▸ **RECORDS PROVIDED**:

======

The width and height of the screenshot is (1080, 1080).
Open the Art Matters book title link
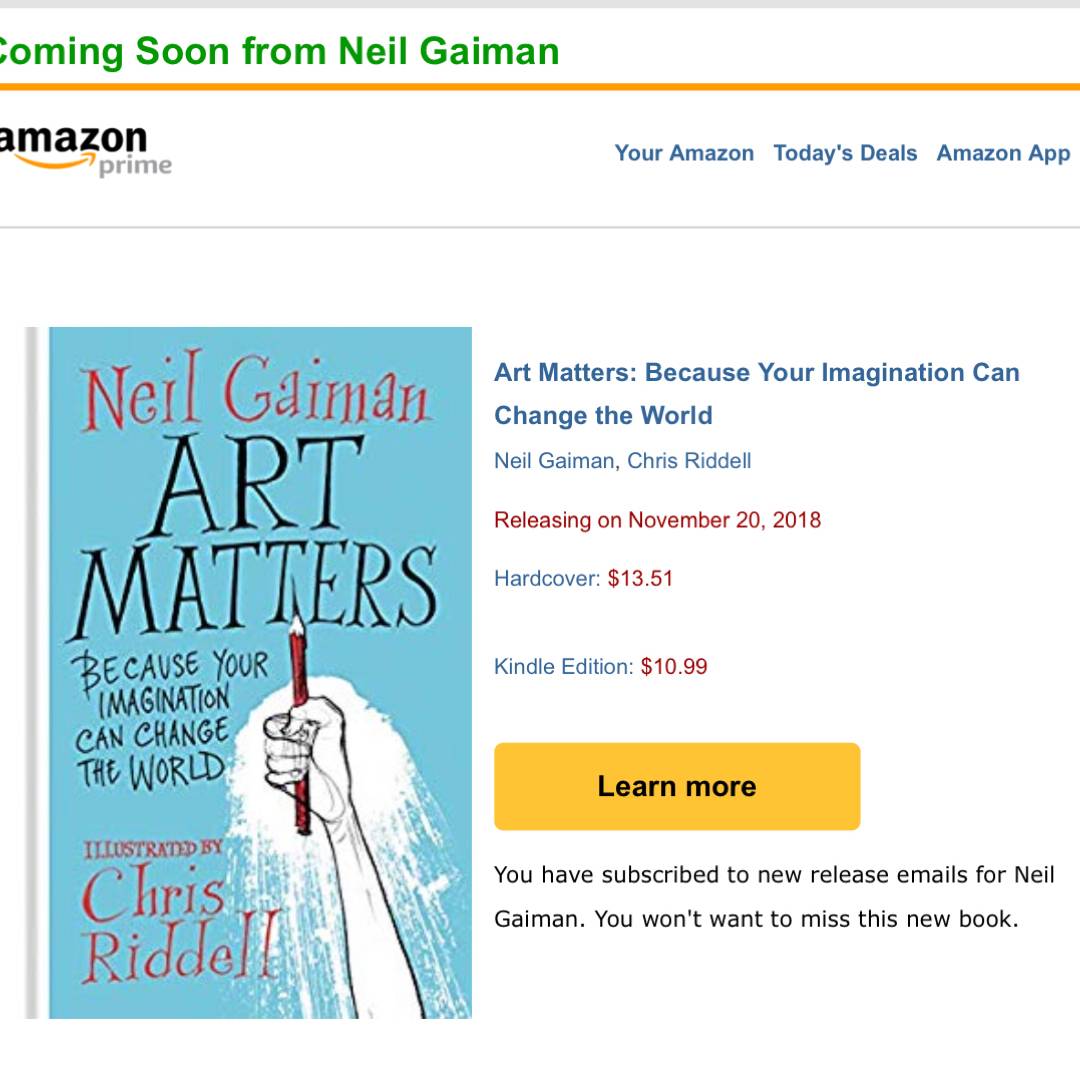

======

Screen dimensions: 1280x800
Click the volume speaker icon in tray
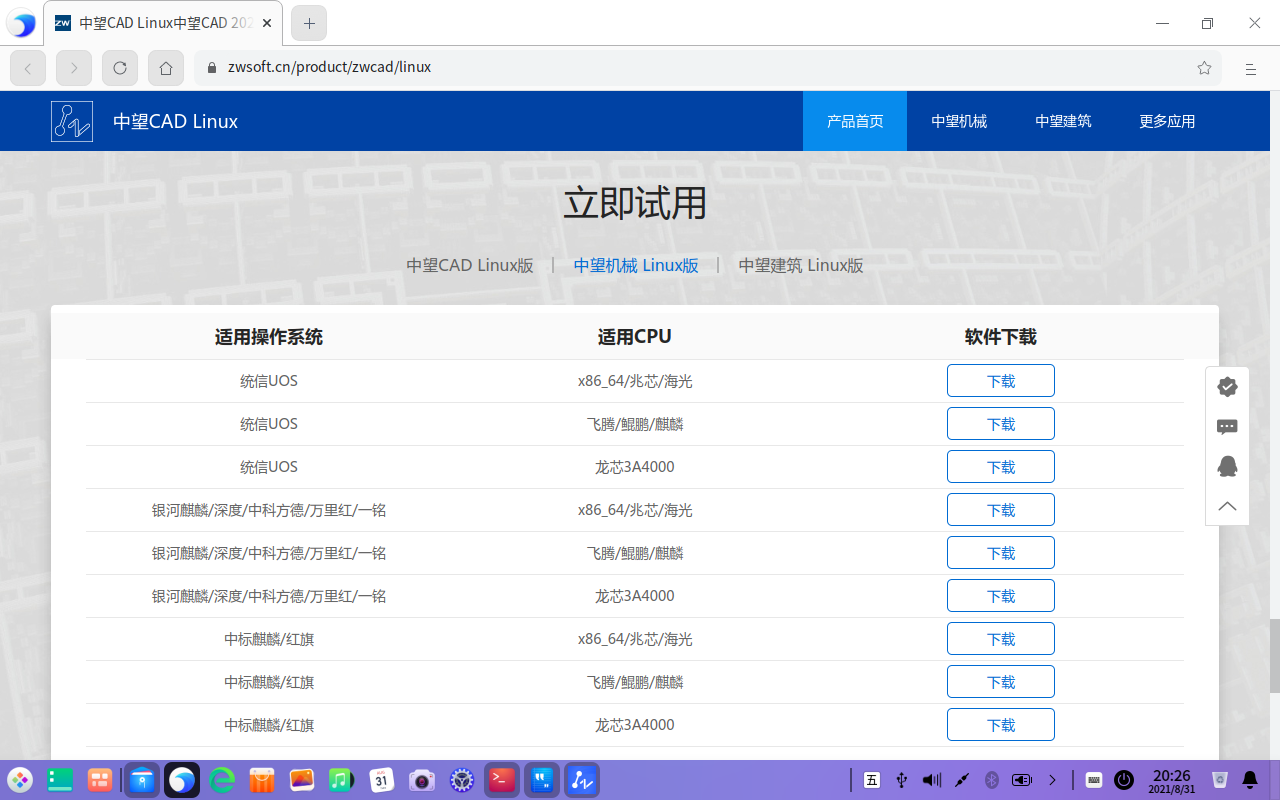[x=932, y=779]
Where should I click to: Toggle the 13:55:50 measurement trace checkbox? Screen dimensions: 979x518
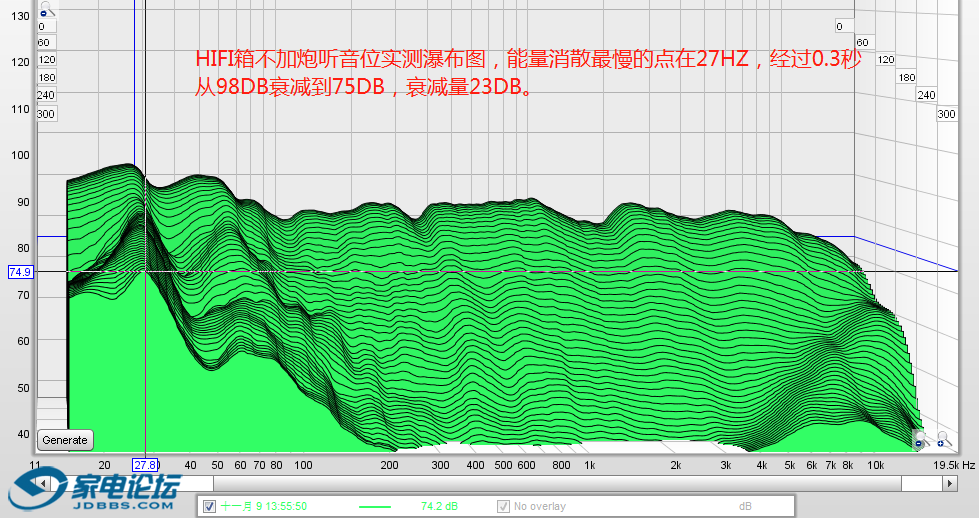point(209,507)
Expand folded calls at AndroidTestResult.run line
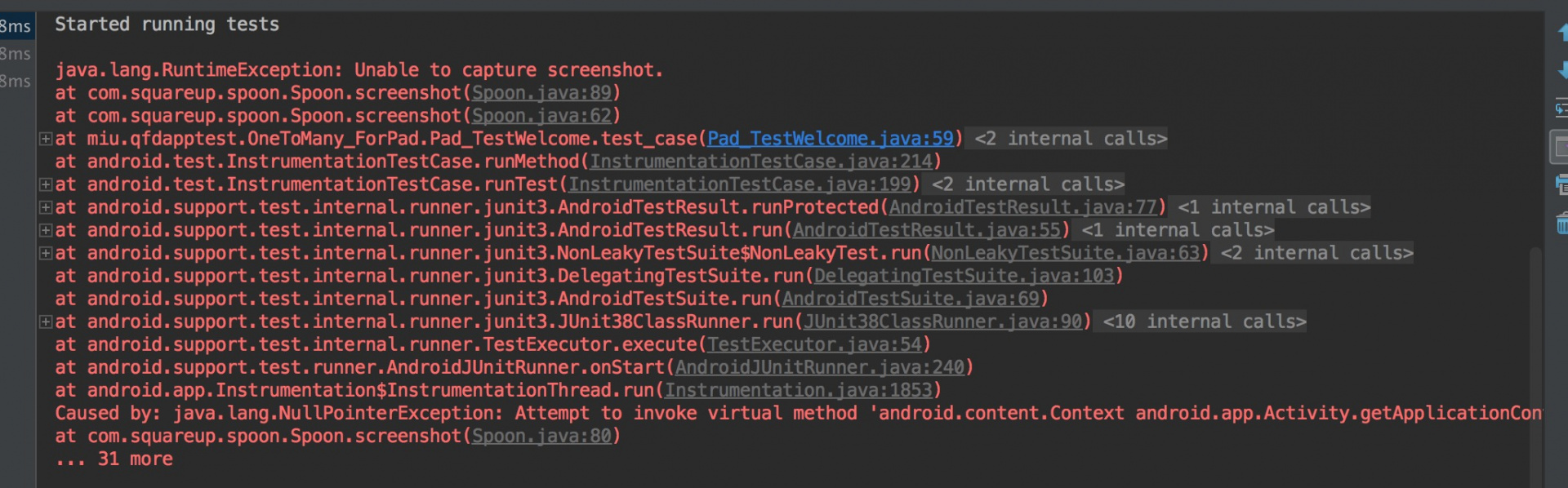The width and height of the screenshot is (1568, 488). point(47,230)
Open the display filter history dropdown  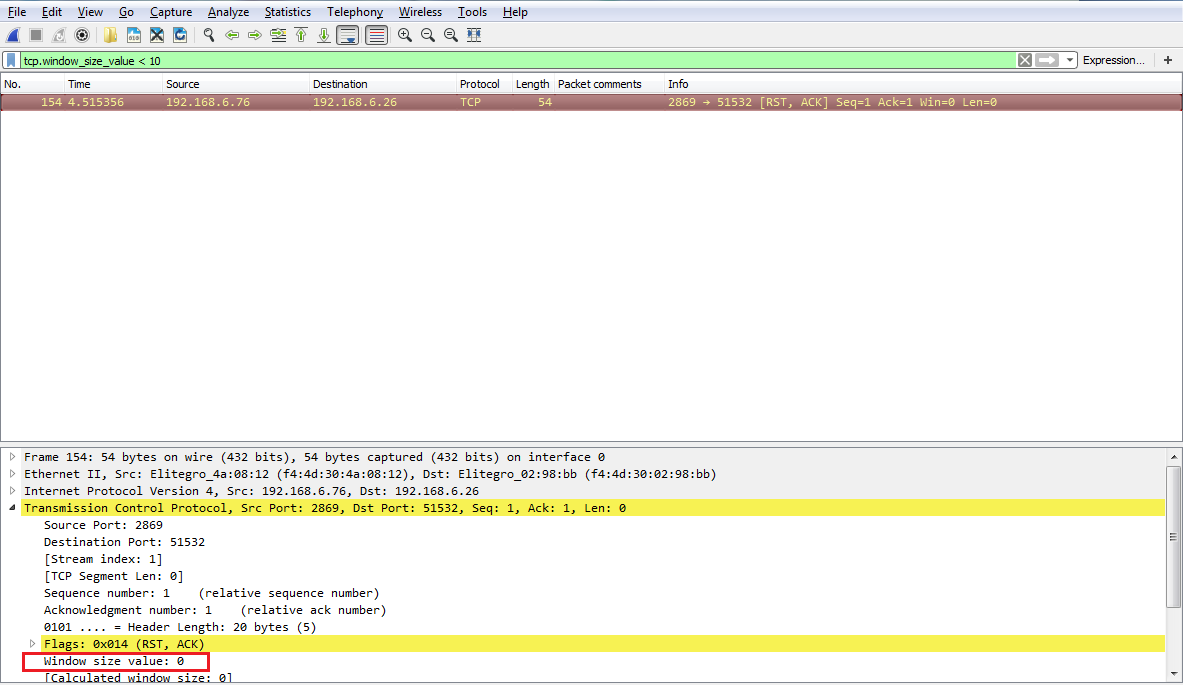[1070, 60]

======

▸ **THE REQUEST**: Rewrite the rows from the line with "Screen dimensions: 1280x800" up to and including the line with "The width and height of the screenshot is (1568, 488).", swapping "volume speaker icon" for "sound icon" and leaving everything else unchanged. Omit the pictures from your answer.

▸ **THE RESULT**:
Screen dimensions: 1280x800
Click the sound icon in tray
[x=932, y=779]
Where should I click to: Toggle the 13:55:50 measurement trace checkbox? Screen dimensions: 979x518
point(209,507)
Expand folded calls at AndroidTestResult.run line
The width and height of the screenshot is (1568, 488). point(47,230)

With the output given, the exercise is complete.